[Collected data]
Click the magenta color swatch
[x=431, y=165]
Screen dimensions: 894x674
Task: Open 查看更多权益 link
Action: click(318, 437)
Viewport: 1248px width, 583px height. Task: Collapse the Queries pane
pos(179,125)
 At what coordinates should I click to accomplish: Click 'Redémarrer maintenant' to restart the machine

* _Your task_:
Copy the records above exactly as written.

* _Exercise response_:
Click the magenta color swatch
[x=431, y=165]
Screen dimensions: 894x674
Task: Open 查看更多权益 link
Action: click(318, 437)
Viewport: 1248px width, 583px height. Task: Collapse the Queries pane
pos(179,125)
 At what coordinates should I click to accomplish: Click 'Redémarrer maintenant' to restart the machine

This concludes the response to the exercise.